Take the line containing "Given: Click the delete preset trash icon" through the last line of the data and retype those lines exactly. Pictures do not belong in the copy.

[SUPPLIED MATERIAL Boundary: Start]

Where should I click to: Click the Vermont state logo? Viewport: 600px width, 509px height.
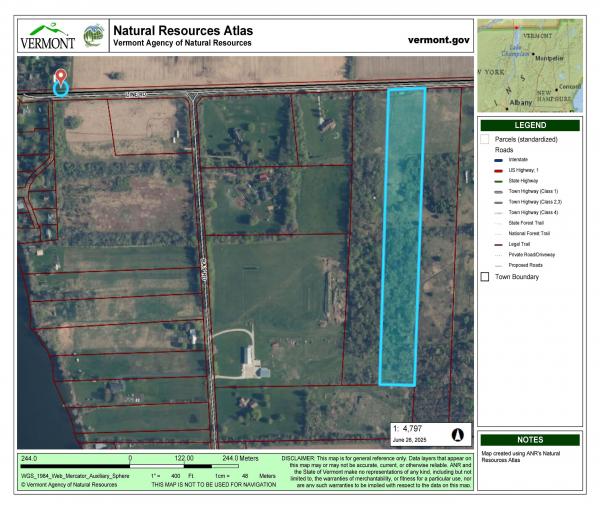(47, 35)
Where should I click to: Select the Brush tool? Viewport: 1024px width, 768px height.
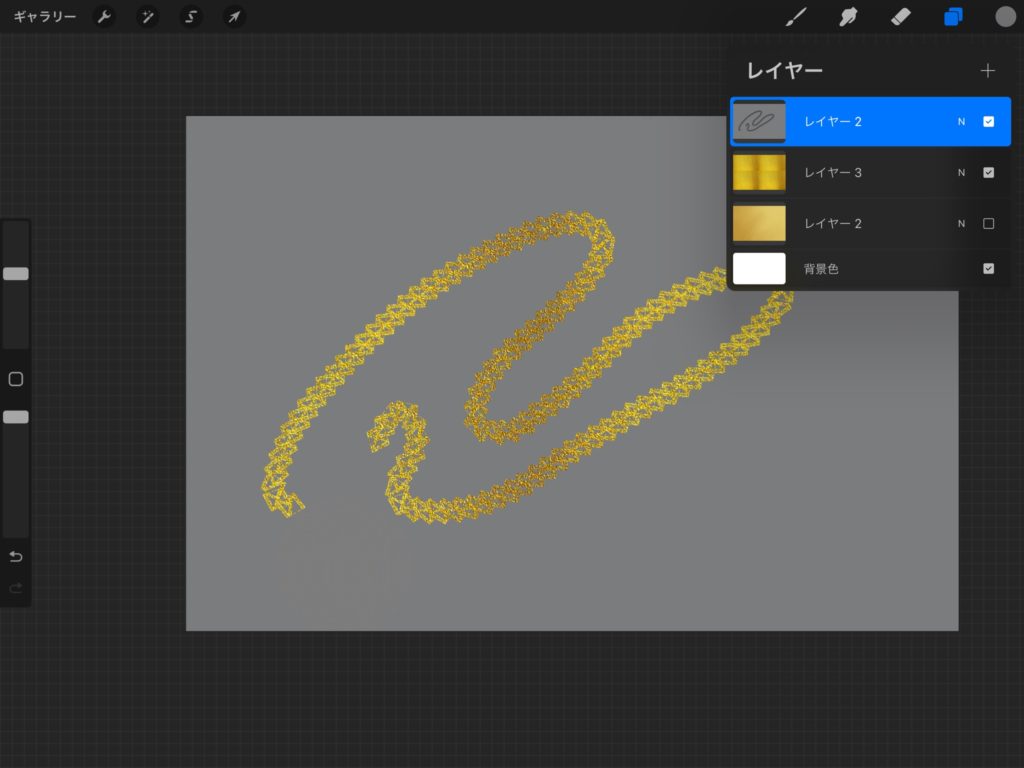pyautogui.click(x=796, y=17)
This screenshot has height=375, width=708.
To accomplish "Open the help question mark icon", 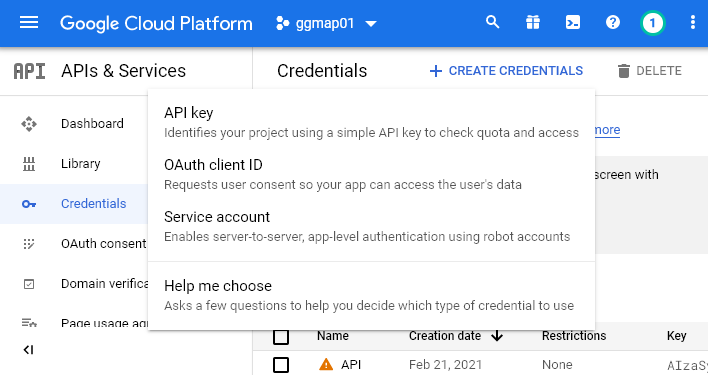I will (613, 22).
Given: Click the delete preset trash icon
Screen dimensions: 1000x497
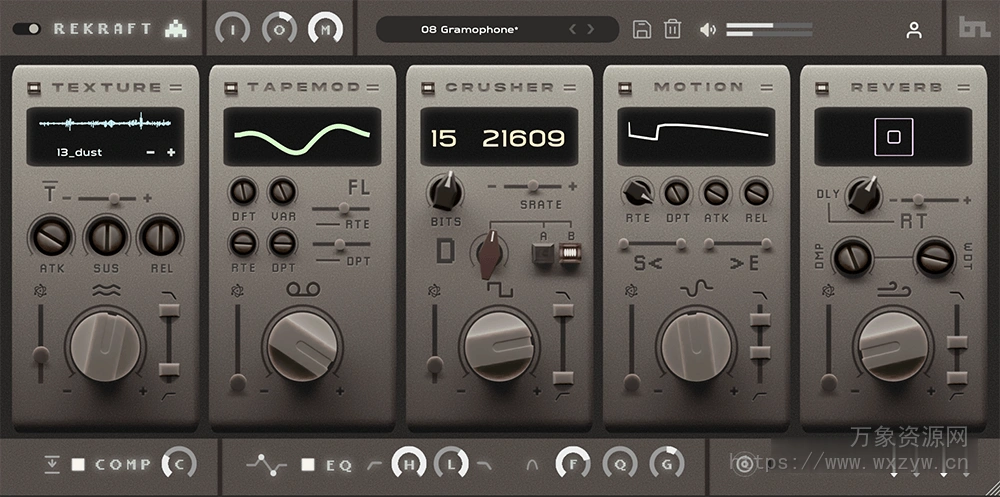Looking at the screenshot, I should coord(672,29).
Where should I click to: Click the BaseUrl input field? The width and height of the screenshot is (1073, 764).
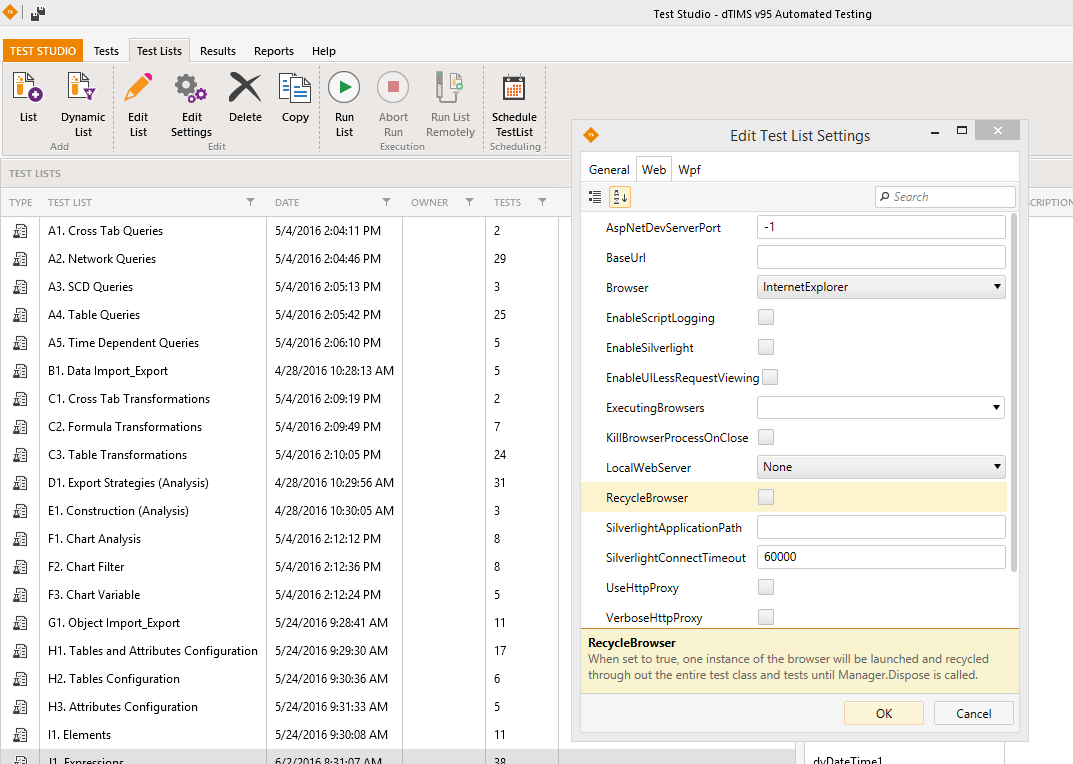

[SUPPLIED MATERIAL Boundary: End]

# [SOLUTION BELOW]
Given: Click the delete preset trash icon
Screen dimensions: 1000x497
Looking at the screenshot, I should coord(672,29).
Where should I click to: Click the BaseUrl input field? The width and height of the screenshot is (1073, 764).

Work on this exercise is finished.